BEGIN Stored data

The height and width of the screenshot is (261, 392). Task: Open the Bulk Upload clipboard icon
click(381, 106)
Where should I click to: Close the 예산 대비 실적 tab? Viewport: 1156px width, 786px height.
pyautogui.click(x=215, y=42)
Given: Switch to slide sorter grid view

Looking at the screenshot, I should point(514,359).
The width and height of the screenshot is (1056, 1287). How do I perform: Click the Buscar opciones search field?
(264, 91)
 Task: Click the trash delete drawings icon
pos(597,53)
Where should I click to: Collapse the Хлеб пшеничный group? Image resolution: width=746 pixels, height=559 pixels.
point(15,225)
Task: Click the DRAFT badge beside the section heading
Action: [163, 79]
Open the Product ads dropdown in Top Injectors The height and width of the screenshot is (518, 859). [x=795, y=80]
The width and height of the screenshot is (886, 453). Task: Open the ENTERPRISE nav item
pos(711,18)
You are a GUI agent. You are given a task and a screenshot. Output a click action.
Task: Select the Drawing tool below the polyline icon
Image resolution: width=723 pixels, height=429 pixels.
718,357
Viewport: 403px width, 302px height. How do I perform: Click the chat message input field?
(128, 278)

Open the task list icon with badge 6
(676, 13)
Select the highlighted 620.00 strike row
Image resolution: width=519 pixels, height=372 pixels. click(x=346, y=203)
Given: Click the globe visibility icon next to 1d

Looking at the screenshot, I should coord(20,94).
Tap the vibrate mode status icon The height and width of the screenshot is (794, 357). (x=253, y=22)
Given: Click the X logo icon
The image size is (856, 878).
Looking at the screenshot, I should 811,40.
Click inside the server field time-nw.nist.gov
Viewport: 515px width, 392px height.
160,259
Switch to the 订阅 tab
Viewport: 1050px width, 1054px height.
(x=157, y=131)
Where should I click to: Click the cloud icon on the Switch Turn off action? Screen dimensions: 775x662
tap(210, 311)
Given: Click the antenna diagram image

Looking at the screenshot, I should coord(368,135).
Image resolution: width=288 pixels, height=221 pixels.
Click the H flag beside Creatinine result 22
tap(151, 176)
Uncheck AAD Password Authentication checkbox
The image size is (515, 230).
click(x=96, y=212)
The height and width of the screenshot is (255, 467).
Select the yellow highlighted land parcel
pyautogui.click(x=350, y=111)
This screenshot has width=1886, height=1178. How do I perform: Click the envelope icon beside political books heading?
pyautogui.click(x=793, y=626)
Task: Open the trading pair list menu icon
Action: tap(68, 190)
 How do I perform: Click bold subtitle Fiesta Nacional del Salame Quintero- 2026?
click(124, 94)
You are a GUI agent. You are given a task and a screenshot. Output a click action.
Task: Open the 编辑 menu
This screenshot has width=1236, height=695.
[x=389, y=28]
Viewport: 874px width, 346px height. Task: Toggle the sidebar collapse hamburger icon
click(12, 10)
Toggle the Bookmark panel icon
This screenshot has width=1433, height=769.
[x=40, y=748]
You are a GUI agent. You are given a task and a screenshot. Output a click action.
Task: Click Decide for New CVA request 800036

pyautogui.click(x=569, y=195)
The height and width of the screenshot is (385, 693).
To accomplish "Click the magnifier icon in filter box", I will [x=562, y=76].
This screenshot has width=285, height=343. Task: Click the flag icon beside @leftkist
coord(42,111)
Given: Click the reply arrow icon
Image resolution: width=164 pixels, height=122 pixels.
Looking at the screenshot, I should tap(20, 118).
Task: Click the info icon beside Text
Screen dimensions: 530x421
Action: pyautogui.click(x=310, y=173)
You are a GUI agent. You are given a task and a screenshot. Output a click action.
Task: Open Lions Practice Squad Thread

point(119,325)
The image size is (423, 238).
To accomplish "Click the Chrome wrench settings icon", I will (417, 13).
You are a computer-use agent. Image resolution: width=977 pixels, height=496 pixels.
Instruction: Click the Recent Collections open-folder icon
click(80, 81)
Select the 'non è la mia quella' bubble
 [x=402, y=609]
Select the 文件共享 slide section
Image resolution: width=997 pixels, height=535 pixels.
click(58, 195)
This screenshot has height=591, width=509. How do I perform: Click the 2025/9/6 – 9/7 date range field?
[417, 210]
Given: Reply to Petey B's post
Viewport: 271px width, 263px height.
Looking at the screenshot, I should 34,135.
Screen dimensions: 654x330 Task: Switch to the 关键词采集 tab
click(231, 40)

END Stored data

> [Task instructions]:
Produce the entries again, character for character.

> [Solved exercise]:
The height and width of the screenshot is (261, 392). Task: Open the Bulk Upload clipboard icon
click(381, 106)
Where should I click to: Close the 예산 대비 실적 tab? Viewport: 1156px width, 786px height.
pyautogui.click(x=215, y=42)
Given: Switch to slide sorter grid view

Looking at the screenshot, I should point(514,359).
The width and height of the screenshot is (1056, 1287). How do I perform: Click the Buscar opciones search field?
(264, 91)
 Task: Click the trash delete drawings icon
pos(597,53)
Where should I click to: Collapse the Хлеб пшеничный group? Image resolution: width=746 pixels, height=559 pixels.
point(15,225)
Task: Click the DRAFT badge beside the section heading
Action: [163, 79]
Open the Product ads dropdown in Top Injectors The height and width of the screenshot is (518, 859). [x=795, y=80]
The width and height of the screenshot is (886, 453). Task: Open the ENTERPRISE nav item
pos(711,18)
You are a GUI agent. You are given a task and a screenshot. Output a click action.
Task: Select the Drawing tool below the polyline icon
Image resolution: width=723 pixels, height=429 pixels.
718,357
Viewport: 403px width, 302px height. How do I perform: Click the chat message input field?
(128, 278)

Open the task list icon with badge 6
(676, 13)
Select the highlighted 620.00 strike row
Image resolution: width=519 pixels, height=372 pixels. click(x=346, y=203)
Given: Click the globe visibility icon next to 1d

Looking at the screenshot, I should coord(20,94).
Tap the vibrate mode status icon The height and width of the screenshot is (794, 357). (x=253, y=22)
Given: Click the X logo icon
The image size is (856, 878).
Looking at the screenshot, I should 811,40.
Click inside the server field time-nw.nist.gov
Viewport: 515px width, 392px height.
160,259
Switch to the 订阅 tab
Viewport: 1050px width, 1054px height.
(x=157, y=131)
Where should I click to: Click the cloud icon on the Switch Turn off action? Screen dimensions: 775x662
tap(210, 311)
Given: Click the antenna diagram image

Looking at the screenshot, I should coord(368,135).
Image resolution: width=288 pixels, height=221 pixels.
Click the H flag beside Creatinine result 22
tap(151, 176)
Uncheck AAD Password Authentication checkbox
The image size is (515, 230).
click(x=96, y=212)
The height and width of the screenshot is (255, 467).
Select the yellow highlighted land parcel
pyautogui.click(x=350, y=111)
This screenshot has width=1886, height=1178. How do I perform: Click the envelope icon beside political books heading?
pyautogui.click(x=793, y=626)
Task: Open the trading pair list menu icon
Action: tap(68, 190)
 How do I perform: Click bold subtitle Fiesta Nacional del Salame Quintero- 2026?
click(124, 94)
You are a GUI agent. You are given a task and a screenshot. Output a click action.
Task: Open the 编辑 menu
This screenshot has width=1236, height=695.
[x=389, y=28]
Viewport: 874px width, 346px height. Task: Toggle the sidebar collapse hamburger icon
click(12, 10)
Toggle the Bookmark panel icon
This screenshot has width=1433, height=769.
[x=40, y=748]
You are a GUI agent. You are given a task and a screenshot. Output a click action.
Task: Click Decide for New CVA request 800036

pyautogui.click(x=569, y=195)
The height and width of the screenshot is (385, 693).
To accomplish "Click the magnifier icon in filter box", I will [x=562, y=76].
This screenshot has width=285, height=343. Task: Click the flag icon beside @leftkist
coord(42,111)
Given: Click the reply arrow icon
Image resolution: width=164 pixels, height=122 pixels.
Looking at the screenshot, I should tap(20, 118).
Task: Click the info icon beside Text
Screen dimensions: 530x421
Action: pyautogui.click(x=310, y=173)
You are a GUI agent. You are given a task and a screenshot. Output a click action.
Task: Open Lions Practice Squad Thread

point(119,325)
The image size is (423, 238).
To accomplish "Click the Chrome wrench settings icon", I will (417, 13).
You are a computer-use agent. Image resolution: width=977 pixels, height=496 pixels.
Instruction: Click the Recent Collections open-folder icon
click(80, 81)
Select the 'non è la mia quella' bubble
 [x=402, y=609]
Select the 文件共享 slide section
Image resolution: width=997 pixels, height=535 pixels.
click(58, 195)
This screenshot has height=591, width=509. How do I perform: Click the 2025/9/6 – 9/7 date range field?
[417, 210]
Given: Reply to Petey B's post
Viewport: 271px width, 263px height.
Looking at the screenshot, I should 34,135.
Screen dimensions: 654x330 Task: Switch to the 关键词采集 tab
click(231, 40)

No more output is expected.